[Stored data entries]
____________________

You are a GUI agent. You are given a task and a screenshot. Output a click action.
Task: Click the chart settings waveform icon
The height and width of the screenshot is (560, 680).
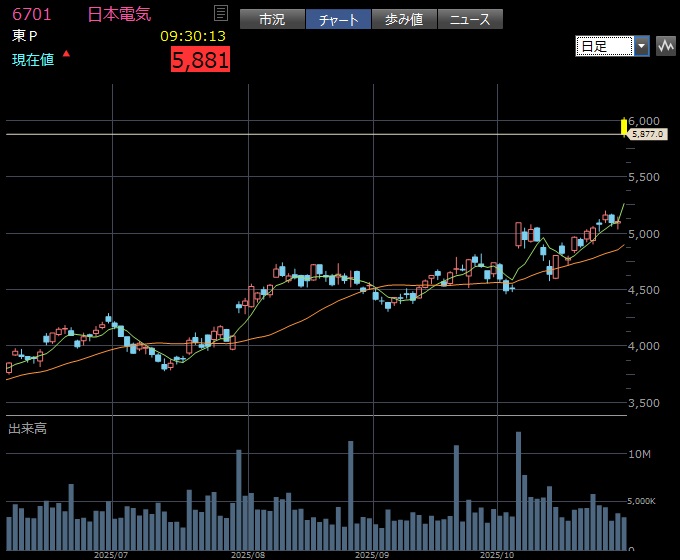pos(666,46)
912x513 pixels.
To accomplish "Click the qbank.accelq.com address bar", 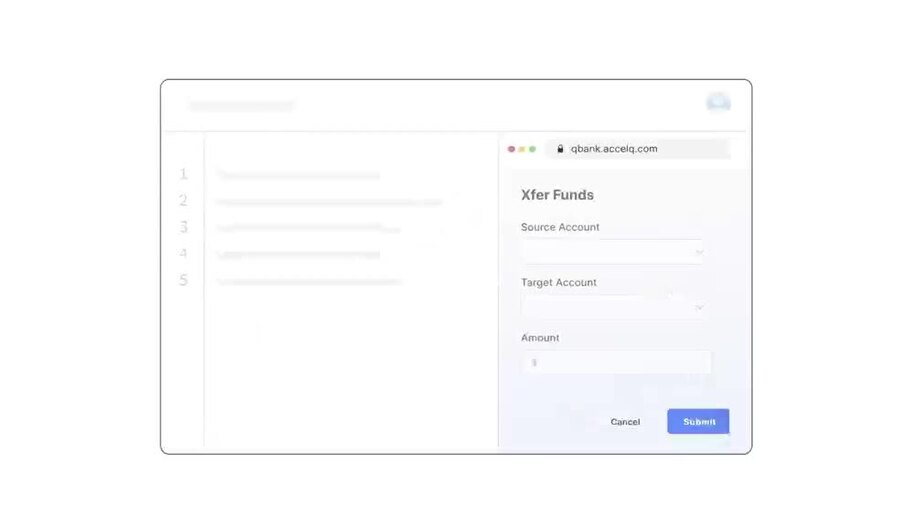I will point(638,149).
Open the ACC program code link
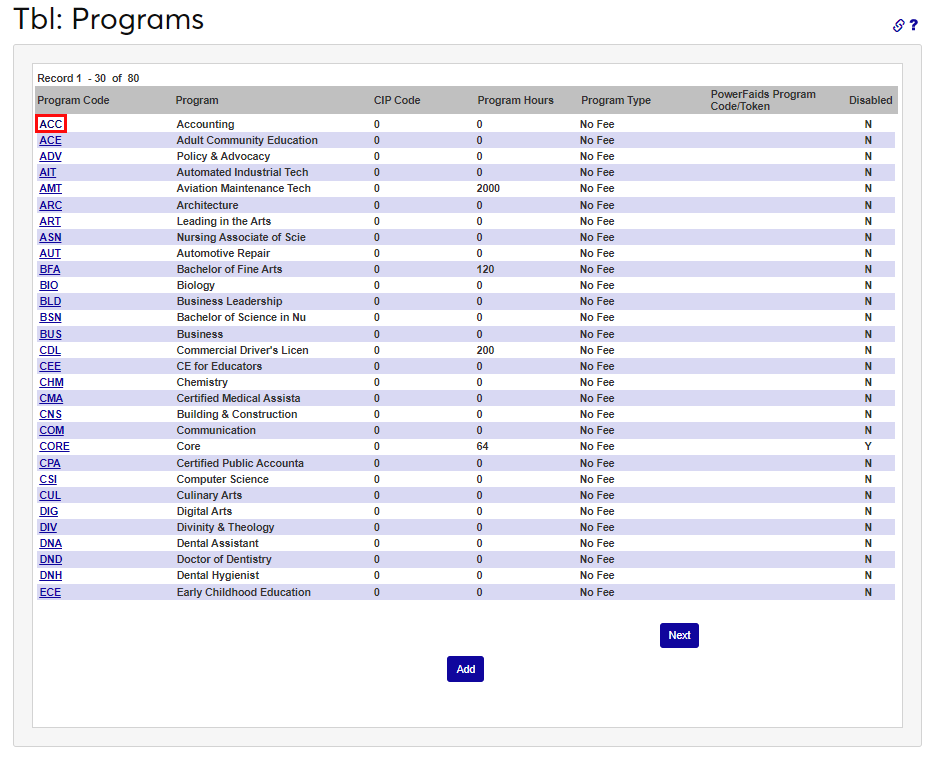This screenshot has width=936, height=758. [x=51, y=124]
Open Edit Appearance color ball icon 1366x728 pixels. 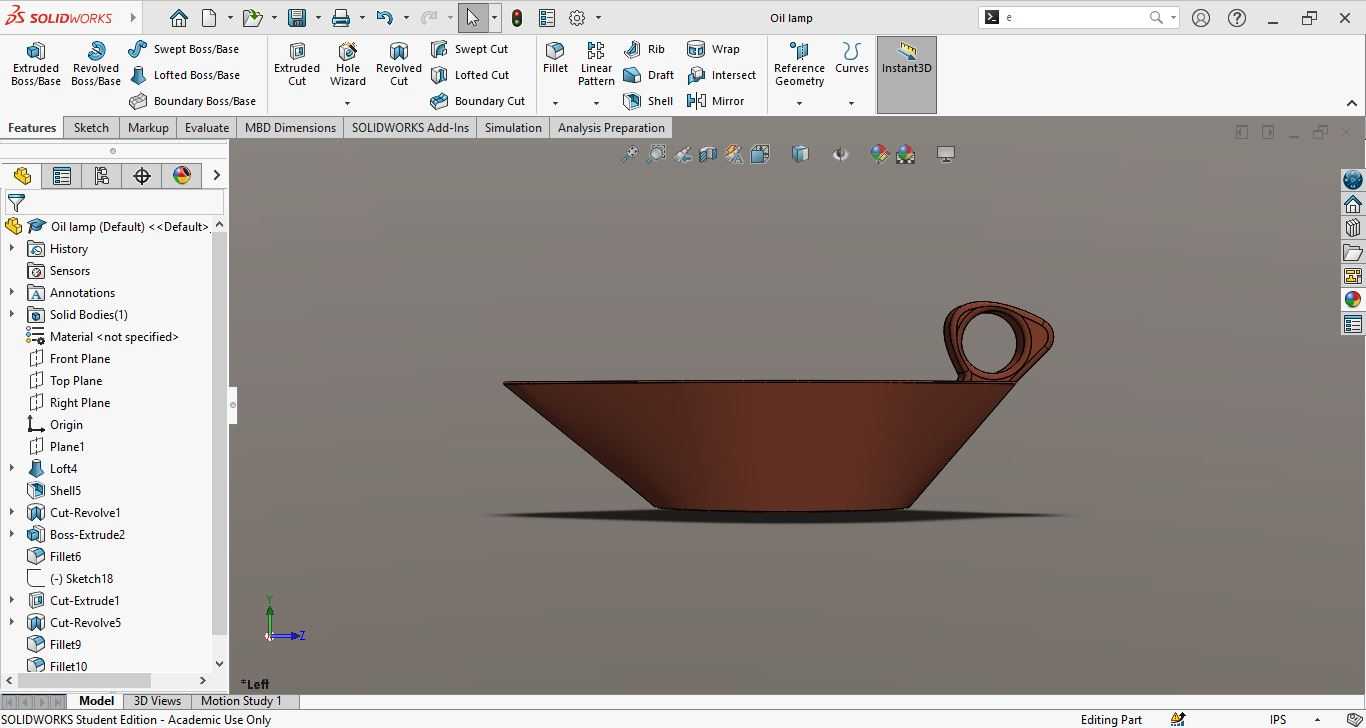pos(878,154)
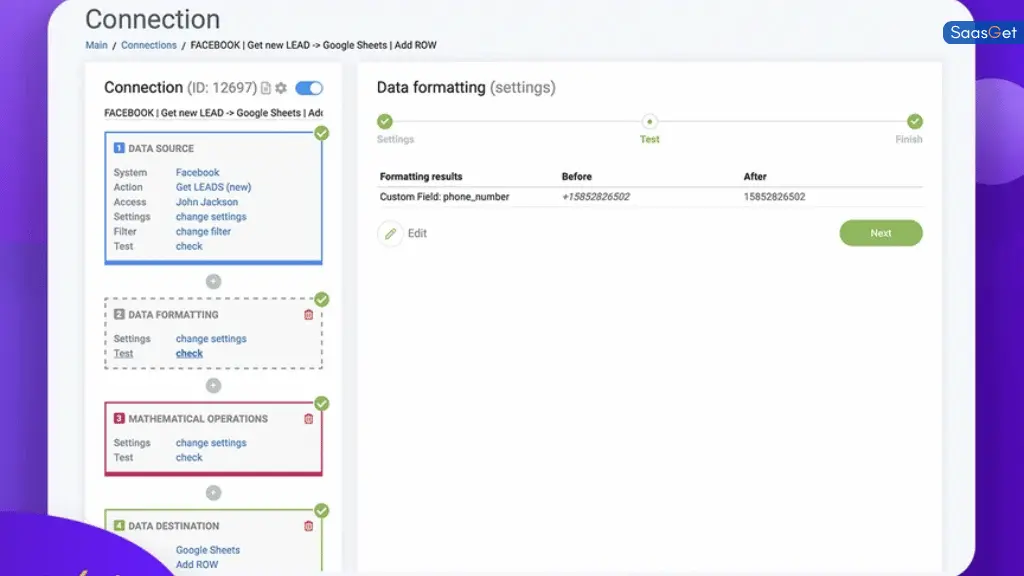The width and height of the screenshot is (1024, 576).
Task: Open change settings for Mathematical Operations
Action: tap(211, 442)
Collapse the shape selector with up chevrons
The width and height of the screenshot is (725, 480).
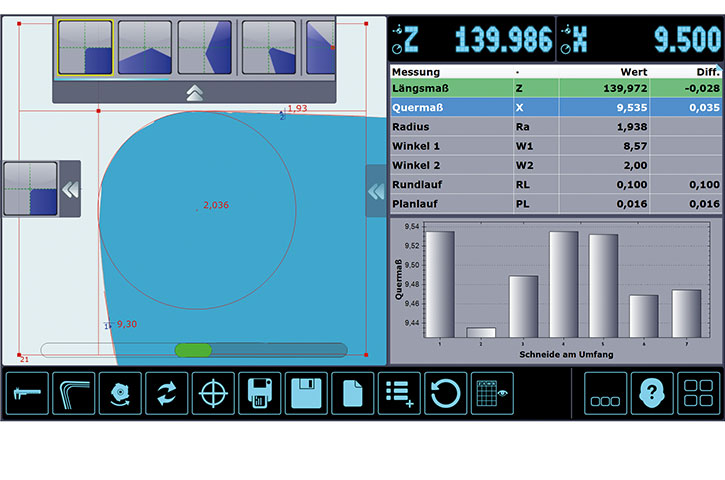(x=195, y=93)
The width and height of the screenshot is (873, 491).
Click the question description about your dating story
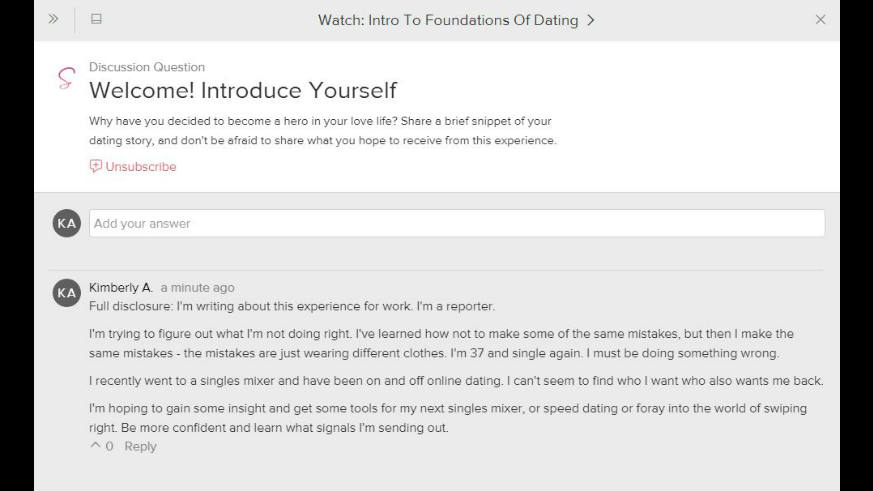(x=322, y=131)
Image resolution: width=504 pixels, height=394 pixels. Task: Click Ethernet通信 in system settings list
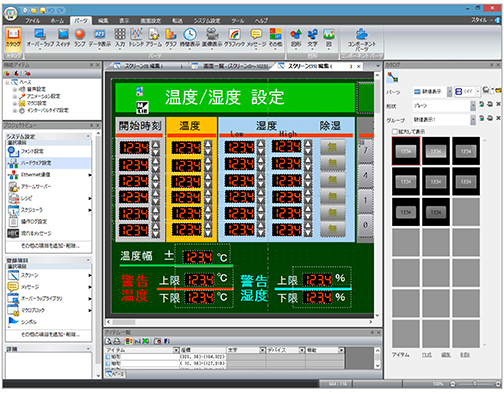[x=36, y=175]
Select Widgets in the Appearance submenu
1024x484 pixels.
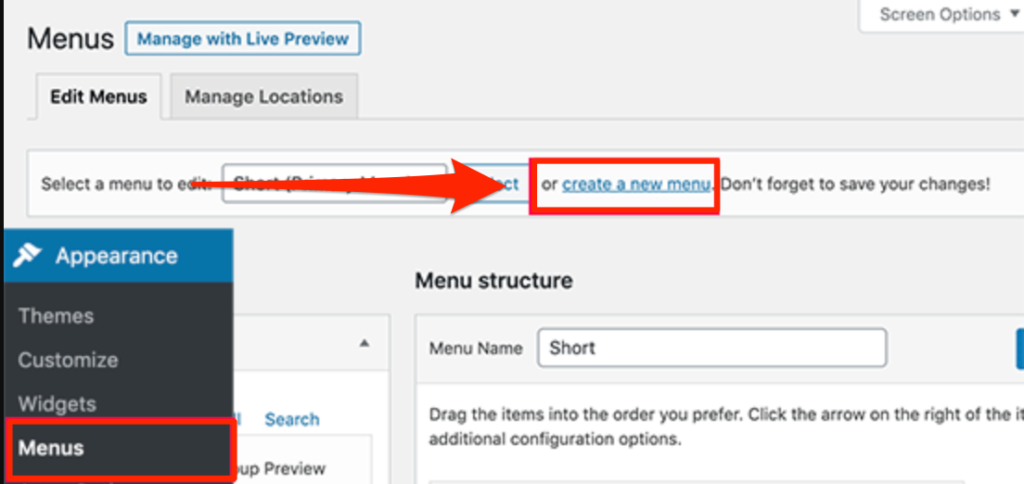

____________________

Requirement —
Set the pictures aside and restate word for word only the lines from the line containing "Select Widgets in the Appearance submenu" through the end of the entries above, both included.

Problem solution —
Select Widgets in the Appearance submenu
1024x484 pixels.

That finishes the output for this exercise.